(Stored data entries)
[Start of section]

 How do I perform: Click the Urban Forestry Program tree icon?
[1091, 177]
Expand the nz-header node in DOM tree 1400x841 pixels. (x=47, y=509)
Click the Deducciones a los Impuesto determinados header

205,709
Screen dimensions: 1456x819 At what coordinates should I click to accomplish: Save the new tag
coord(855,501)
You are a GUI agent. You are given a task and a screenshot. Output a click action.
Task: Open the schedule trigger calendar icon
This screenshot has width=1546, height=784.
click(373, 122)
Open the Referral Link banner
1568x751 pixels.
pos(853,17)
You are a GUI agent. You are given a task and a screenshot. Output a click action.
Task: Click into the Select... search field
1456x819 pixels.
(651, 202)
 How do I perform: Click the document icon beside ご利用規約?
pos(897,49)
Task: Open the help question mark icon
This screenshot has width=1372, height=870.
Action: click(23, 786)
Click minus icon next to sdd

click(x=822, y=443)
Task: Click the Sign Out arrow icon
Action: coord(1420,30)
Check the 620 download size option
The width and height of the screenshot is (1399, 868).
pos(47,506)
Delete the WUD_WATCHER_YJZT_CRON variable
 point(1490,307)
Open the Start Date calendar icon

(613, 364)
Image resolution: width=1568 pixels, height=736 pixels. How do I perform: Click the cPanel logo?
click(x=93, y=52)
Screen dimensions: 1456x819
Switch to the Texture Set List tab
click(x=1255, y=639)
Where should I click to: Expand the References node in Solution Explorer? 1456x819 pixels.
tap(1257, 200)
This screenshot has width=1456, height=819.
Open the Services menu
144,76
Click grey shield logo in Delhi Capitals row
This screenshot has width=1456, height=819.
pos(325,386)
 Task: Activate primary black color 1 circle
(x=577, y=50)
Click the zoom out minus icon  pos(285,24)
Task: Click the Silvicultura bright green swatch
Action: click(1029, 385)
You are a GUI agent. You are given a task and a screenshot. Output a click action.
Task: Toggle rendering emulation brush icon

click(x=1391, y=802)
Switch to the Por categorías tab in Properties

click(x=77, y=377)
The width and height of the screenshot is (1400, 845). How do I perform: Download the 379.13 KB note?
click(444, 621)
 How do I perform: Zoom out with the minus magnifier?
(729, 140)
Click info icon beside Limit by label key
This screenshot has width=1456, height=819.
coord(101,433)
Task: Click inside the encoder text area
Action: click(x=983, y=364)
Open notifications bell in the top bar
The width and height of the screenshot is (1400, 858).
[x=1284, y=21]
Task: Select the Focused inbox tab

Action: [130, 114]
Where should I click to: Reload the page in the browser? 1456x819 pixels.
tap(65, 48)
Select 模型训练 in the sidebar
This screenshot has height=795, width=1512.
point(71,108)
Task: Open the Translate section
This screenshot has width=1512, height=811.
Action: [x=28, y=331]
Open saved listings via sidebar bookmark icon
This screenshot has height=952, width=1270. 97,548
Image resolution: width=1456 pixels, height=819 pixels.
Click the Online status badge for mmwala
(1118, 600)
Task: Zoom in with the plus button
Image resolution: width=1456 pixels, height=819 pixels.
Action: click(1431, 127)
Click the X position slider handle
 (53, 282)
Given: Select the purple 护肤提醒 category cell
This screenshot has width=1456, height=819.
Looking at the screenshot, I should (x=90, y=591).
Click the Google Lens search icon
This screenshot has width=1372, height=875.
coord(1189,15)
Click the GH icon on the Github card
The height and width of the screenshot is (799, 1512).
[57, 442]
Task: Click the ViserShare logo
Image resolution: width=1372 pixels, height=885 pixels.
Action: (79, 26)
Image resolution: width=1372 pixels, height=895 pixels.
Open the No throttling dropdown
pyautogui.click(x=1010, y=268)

[End of section]

The answer must be every record above, repeated exactly as written.

 How do I perform: Click the Urban Forestry Program tree icon?
[1091, 177]
Expand the nz-header node in DOM tree 1400x841 pixels. (x=47, y=509)
Click the Deducciones a los Impuesto determinados header

205,709
Screen dimensions: 1456x819 At what coordinates should I click to accomplish: Save the new tag
coord(855,501)
You are a GUI agent. You are given a task and a screenshot. Output a click action.
Task: Open the schedule trigger calendar icon
This screenshot has width=1546, height=784.
click(373, 122)
Open the Referral Link banner
1568x751 pixels.
pos(853,17)
You are a GUI agent. You are given a task and a screenshot. Output a click action.
Task: Click into the Select... search field
1456x819 pixels.
(651, 202)
 How do I perform: Click the document icon beside ご利用規約?
pos(897,49)
Task: Open the help question mark icon
This screenshot has width=1372, height=870.
Action: click(23, 786)
Click minus icon next to sdd

click(x=822, y=443)
Task: Click the Sign Out arrow icon
Action: coord(1420,30)
Check the 620 download size option
The width and height of the screenshot is (1399, 868).
pos(47,506)
Delete the WUD_WATCHER_YJZT_CRON variable
 point(1490,307)
Open the Start Date calendar icon

(613, 364)
Image resolution: width=1568 pixels, height=736 pixels. How do I perform: Click the cPanel logo?
click(x=93, y=52)
Screen dimensions: 1456x819
Switch to the Texture Set List tab
click(x=1255, y=639)
Where should I click to: Expand the References node in Solution Explorer? 1456x819 pixels.
tap(1257, 200)
This screenshot has width=1456, height=819.
Open the Services menu
144,76
Click grey shield logo in Delhi Capitals row
This screenshot has width=1456, height=819.
pos(325,386)
 Task: Activate primary black color 1 circle
(x=577, y=50)
Click the zoom out minus icon  pos(285,24)
Task: Click the Silvicultura bright green swatch
Action: click(1029, 385)
You are a GUI agent. You are given a task and a screenshot. Output a click action.
Task: Toggle rendering emulation brush icon

click(x=1391, y=802)
Switch to the Por categorías tab in Properties

click(x=77, y=377)
The width and height of the screenshot is (1400, 845). How do I perform: Download the 379.13 KB note?
click(444, 621)
 How do I perform: Zoom out with the minus magnifier?
(729, 140)
Click info icon beside Limit by label key
This screenshot has width=1456, height=819.
coord(101,433)
Task: Click inside the encoder text area
Action: click(x=983, y=364)
Open notifications bell in the top bar
The width and height of the screenshot is (1400, 858).
[x=1284, y=21]
Task: Select the Focused inbox tab

Action: [130, 114]
Where should I click to: Reload the page in the browser? 1456x819 pixels.
tap(65, 48)
Select 模型训练 in the sidebar
This screenshot has height=795, width=1512.
point(71,108)
Task: Open the Translate section
This screenshot has width=1512, height=811.
Action: [x=28, y=331]
Open saved listings via sidebar bookmark icon
This screenshot has height=952, width=1270. 97,548
Image resolution: width=1456 pixels, height=819 pixels.
Click the Online status badge for mmwala
(1118, 600)
Task: Zoom in with the plus button
Image resolution: width=1456 pixels, height=819 pixels.
Action: click(1431, 127)
Click the X position slider handle
 (53, 282)
Given: Select the purple 护肤提醒 category cell
This screenshot has width=1456, height=819.
Looking at the screenshot, I should (x=90, y=591).
Click the Google Lens search icon
This screenshot has width=1372, height=875.
coord(1189,15)
Click the GH icon on the Github card
The height and width of the screenshot is (799, 1512).
[57, 442]
Task: Click the ViserShare logo
Image resolution: width=1372 pixels, height=885 pixels.
Action: (79, 26)
Image resolution: width=1372 pixels, height=895 pixels.
Open the No throttling dropdown
pyautogui.click(x=1010, y=268)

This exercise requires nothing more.